PAGE TEXT.

-- begin --

Players are dealt five cards of a pack of 100, each depicting a length of copper, lead or leaky pipe in one of ·several shapes. At each turn a player can either lay a· piece of copper pipe (which can never leak) or lead pipe (which is vulnerable to leaking) on his own pipeline, or lay a leaky pipe card adjacent to an opponent's last played card or over it if the card depicted a lead pipe of the same shape as that depicted on the leaky pipe card. Alternatively, a player ·may simply discard. Players always replenish to bring the number of cards in their hand back up to five.
Where a player has a leaky pipe card laid on his pipeline, he cannot add to his own pipeline until he repairs the leak. This can be done by covering the leaky card with a non-leaky card of identical shape, or by placing over the leaky card one of the player's two wrenches - these can each be used once to 'repair' leaky pipes.
Although the attractive presentation helps, Waterworks is not dependent on its presentation to the detriment of playability. The mixture of racing to complete one's own pipeline coupled with the need to sabotage one's opponents' plumbing certainly provides for a fun if not particularly original game.
The rules of the game, well-illustrated and presented as a 'Plumbers Manual', are generally very clear although these fail to cover the situation which can arise where a player lays a leaky card onto an opponent's pipeline which turns the pipeline into such a small space as to make it impossible for the opponent to finish his pipe. The alternatives in this situation are either to prohibit players from turning an opponent's pipeline in this manner (which is frustrating to the potential saboteur) or to allow such sabotage (even more frustrating for the victim).
Pedantic members of the Games & Puzzles Testing Panel also faulted the presentation for showing the initials 'PB' on some of the copper pipe illustrations. Presumably standing for Parker Brothers, chemists will be quick to point out that the same initials are also the chemical symbol for lead. This seems a most unfortunate coincidence. Doubtless, corporate pride prevented the publishers from putting their initials on the vulnerable lead piping.

-- end --

GIVEN TASK A. From the Waterworks review, retype the passage starting with "Although the attractive" and going on through "for the victim).".
GIVEN TASK B. According to the Waterworks review, why did some members of the testing panel fault the initials 'PB' on certain copper pipe illustrations?

MATERIAL SUPPLIED.
-- begin --

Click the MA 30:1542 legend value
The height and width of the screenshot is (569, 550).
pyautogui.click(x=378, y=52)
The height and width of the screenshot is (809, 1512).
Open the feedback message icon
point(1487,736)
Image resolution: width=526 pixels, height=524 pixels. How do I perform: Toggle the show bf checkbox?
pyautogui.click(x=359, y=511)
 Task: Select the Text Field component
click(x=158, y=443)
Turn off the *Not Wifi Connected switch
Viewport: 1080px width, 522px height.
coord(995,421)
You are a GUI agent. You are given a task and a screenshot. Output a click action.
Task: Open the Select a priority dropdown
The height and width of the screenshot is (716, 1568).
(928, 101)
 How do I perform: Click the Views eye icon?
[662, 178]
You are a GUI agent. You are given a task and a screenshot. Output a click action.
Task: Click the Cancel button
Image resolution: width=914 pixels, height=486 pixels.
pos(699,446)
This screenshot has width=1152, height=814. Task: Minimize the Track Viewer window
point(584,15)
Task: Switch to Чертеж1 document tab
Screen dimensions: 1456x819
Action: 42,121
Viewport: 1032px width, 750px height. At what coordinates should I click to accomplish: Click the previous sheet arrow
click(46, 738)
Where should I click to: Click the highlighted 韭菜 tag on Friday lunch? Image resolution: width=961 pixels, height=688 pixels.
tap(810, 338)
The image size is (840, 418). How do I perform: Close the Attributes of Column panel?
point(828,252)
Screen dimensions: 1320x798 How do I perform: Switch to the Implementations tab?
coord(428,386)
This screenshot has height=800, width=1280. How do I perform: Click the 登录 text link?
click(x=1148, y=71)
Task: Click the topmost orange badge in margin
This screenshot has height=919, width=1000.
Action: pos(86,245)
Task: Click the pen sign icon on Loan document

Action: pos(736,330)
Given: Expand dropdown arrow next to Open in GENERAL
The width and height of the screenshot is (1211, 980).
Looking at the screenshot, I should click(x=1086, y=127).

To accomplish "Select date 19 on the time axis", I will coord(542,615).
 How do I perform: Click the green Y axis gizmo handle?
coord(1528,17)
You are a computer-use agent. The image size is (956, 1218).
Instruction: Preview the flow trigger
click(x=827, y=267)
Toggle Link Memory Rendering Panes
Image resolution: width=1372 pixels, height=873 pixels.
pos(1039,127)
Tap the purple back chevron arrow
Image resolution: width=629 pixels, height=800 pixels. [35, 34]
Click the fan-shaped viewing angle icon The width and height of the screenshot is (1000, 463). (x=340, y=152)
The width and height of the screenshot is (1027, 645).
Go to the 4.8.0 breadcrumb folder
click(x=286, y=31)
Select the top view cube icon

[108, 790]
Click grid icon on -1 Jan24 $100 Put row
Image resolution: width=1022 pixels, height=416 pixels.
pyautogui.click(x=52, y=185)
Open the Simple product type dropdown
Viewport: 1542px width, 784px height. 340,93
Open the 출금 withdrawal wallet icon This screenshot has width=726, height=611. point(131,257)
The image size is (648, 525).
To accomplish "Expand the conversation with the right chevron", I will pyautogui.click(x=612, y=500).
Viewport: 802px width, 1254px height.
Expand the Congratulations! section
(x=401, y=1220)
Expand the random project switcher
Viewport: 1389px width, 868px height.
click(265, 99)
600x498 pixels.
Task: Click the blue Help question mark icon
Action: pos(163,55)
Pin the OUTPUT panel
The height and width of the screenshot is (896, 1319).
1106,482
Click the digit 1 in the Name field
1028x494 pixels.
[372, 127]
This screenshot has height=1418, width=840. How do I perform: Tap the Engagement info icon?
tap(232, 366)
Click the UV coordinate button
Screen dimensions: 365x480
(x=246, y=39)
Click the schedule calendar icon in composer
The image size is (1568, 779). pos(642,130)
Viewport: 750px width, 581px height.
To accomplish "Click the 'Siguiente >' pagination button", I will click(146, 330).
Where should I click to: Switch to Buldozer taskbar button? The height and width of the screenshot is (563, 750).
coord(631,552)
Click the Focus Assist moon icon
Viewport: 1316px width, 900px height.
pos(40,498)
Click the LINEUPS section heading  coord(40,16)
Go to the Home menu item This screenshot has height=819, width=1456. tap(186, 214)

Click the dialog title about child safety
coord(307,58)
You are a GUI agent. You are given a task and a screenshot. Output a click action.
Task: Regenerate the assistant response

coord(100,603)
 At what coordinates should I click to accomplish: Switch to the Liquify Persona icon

-- end --

PROBLEM SOLUTION A.
Although the attractive presentation helps, Waterworks is not dependent on its presentation to the detriment of playability. The mixture of racing to complete one's own pipeline coupled with the need to sabotage one's opponents' plumbing certainly provides for a fun if not particularly original game.
The rules of the game, well-illustrated and presented as a 'Plumbers Manual', are generally very clear although these fail to cover the situation which can arise where a player lays a leaky card onto an opponent's pipeline which turns the pipeline into such a small space as to make it impossible for the opponent to finish his pipe. The alternatives in this situation are either to prohibit players from turning an opponent's pipeline in this manner (which is frustrating to the potential saboteur) or to allow such sabotage (even more frustrating for the victim).

PROBLEM SOLUTION B. The initials presumably stand for Parker Brothers, but they are also the chemical symbol for lead. Yet they appear on copper pipe illustrations, which the review calls a most unfortunate coincidence.